L’enfant a d’abord un lien avec un premier autre, qu’on appelle la mère, qui inclut une intimité, un corps à corps, une manière d’être parlé par cet autre... et ensuite, un lien avec un deuxième autre, qui se soutient davantage de la dimension symbolique, simplement parce qu’il n’a d’existence que par les mots. Il n’y a de père que dans le langage.
Pour soutenir cette tâche, le père, dans son intervention concrète, a besoin de l’appui de la reconnaissance de la mère, mais aussi d’une légitimité qui lui vient d’ailleurs. C’était, pendant des siècles, le patriarcat. Le règne de celui-ci est terminé et le père d’aujourd’hui peine à trouver une nouvelle légitimité dans la démocratie.
Ceci entraîne un affaiblissement de tout ce qui équivaut à une intervention paternelle concrète, qui entraîne à son tour un estompement du pacte d’humanité : de ce fait, le rapport que nous avons à la parole n’a plus la même force, le même poids.
C’est ce changement qui favorise de plus en plus fréquemment le tableau clinique d’un enfant qui n’est plus l’enfant que de sa mère, même si le père est toujours présent.

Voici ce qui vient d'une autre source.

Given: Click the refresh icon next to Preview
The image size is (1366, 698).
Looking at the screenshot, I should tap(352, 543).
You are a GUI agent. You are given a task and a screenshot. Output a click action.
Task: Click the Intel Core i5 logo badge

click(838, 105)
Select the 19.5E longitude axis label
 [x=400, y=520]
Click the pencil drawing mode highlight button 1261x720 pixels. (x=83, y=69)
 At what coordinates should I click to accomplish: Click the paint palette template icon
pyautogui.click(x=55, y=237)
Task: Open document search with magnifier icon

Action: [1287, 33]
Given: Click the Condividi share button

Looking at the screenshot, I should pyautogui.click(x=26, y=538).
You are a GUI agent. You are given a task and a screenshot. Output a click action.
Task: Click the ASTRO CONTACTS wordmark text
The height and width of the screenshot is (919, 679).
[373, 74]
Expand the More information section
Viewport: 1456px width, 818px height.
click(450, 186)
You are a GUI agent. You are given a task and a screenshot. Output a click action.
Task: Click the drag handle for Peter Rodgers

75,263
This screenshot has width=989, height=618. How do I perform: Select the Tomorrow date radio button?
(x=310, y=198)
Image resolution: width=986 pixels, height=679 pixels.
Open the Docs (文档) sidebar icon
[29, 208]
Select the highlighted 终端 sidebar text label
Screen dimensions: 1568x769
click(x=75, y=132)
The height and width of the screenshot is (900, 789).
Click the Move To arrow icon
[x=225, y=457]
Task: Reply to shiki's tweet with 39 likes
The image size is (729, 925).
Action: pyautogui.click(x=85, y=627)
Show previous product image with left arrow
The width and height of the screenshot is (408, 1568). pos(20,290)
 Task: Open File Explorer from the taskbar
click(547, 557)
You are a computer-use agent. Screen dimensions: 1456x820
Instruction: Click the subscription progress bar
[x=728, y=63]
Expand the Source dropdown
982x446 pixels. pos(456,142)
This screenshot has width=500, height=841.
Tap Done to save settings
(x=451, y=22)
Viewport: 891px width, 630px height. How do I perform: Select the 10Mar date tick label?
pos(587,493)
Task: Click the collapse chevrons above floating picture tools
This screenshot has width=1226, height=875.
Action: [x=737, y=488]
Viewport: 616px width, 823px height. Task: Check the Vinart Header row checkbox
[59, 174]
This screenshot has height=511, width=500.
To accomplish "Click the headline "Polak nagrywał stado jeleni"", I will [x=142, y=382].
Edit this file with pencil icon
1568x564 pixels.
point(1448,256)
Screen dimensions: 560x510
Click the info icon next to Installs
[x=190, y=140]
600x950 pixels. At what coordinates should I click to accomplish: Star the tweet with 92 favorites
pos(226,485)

C’est alors désormais à la seule charge de l’enfant de se décoller de sa mère, sans une main tendue qui lui vienne en aide, fût-ce par la “contrainte” d’avoir à s’en séparer. Ceci laisse une série de sujets en difficulté, voire en panne. Et produit par ailleurs de plus en plus souvent une économie psychique différente de la névrose que traditionnellement nous connaissions. C’est ce changement et ses effets dont nous avons à rendre compte aujourd’hui, fût-ce pour pouvoir, si tant est que cela soit possible, aider celui qui le souhaite à davantage s’humaniser.
Sommaire :
Situation du problème aujourd’hui
Un préliminaire
Pourquoi la fonction parentale ?
Deux parents pour transmettre notre humanité
Pourquoi deux parents ? Pourquoi père et mère ?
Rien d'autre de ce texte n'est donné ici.